* TASK: Reproduce every line of the entries below word for word, and leave the pictures out of your answer.

--- start of ENTRIES SHOWN ---

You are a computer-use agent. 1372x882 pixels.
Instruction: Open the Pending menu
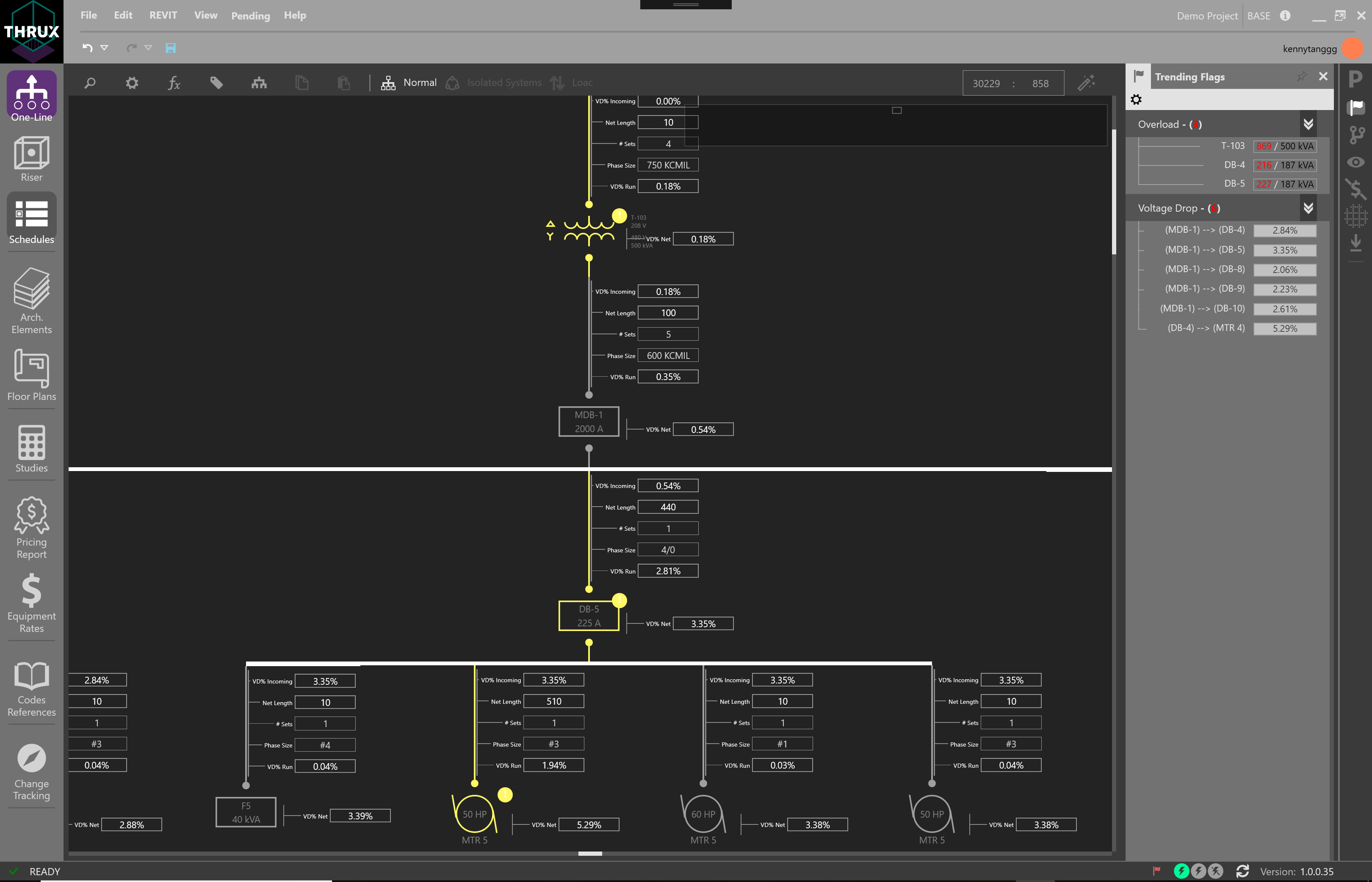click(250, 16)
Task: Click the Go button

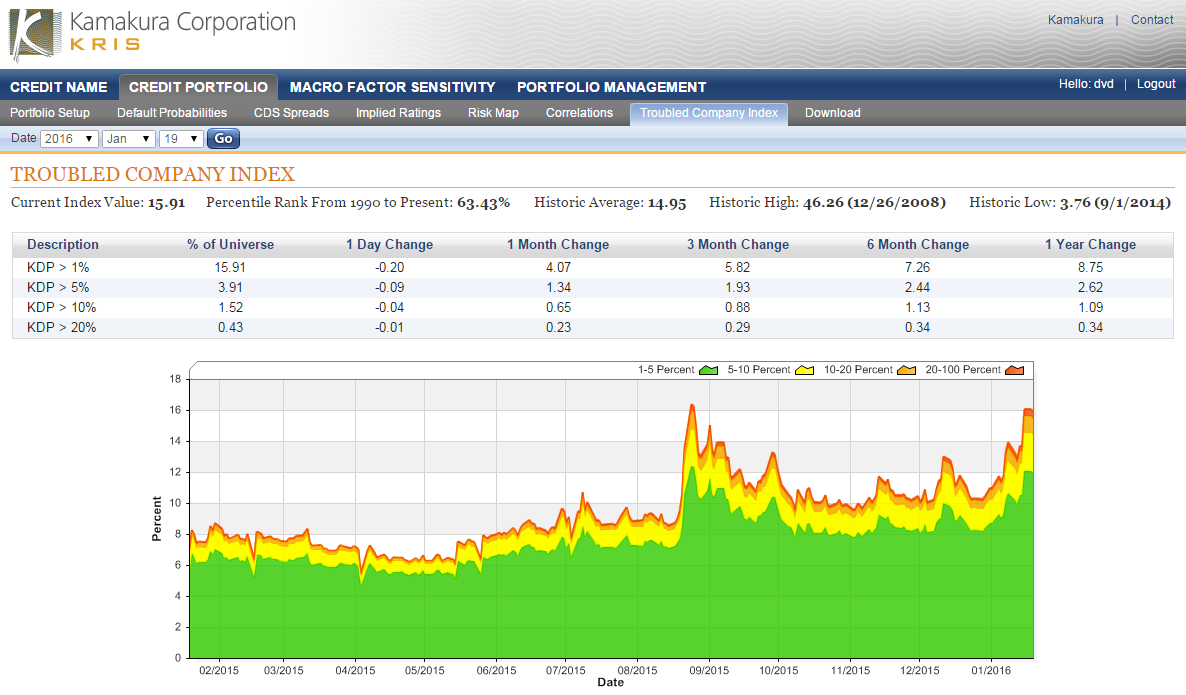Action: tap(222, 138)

--- end of ENTRIES SHOWN ---

* RESULT OF THE EXERCISE:
You are a computer-use agent. 1372x882 pixels.
Instruction: Open the Pending menu
click(250, 16)
Task: Click the Go button

Action: tap(222, 138)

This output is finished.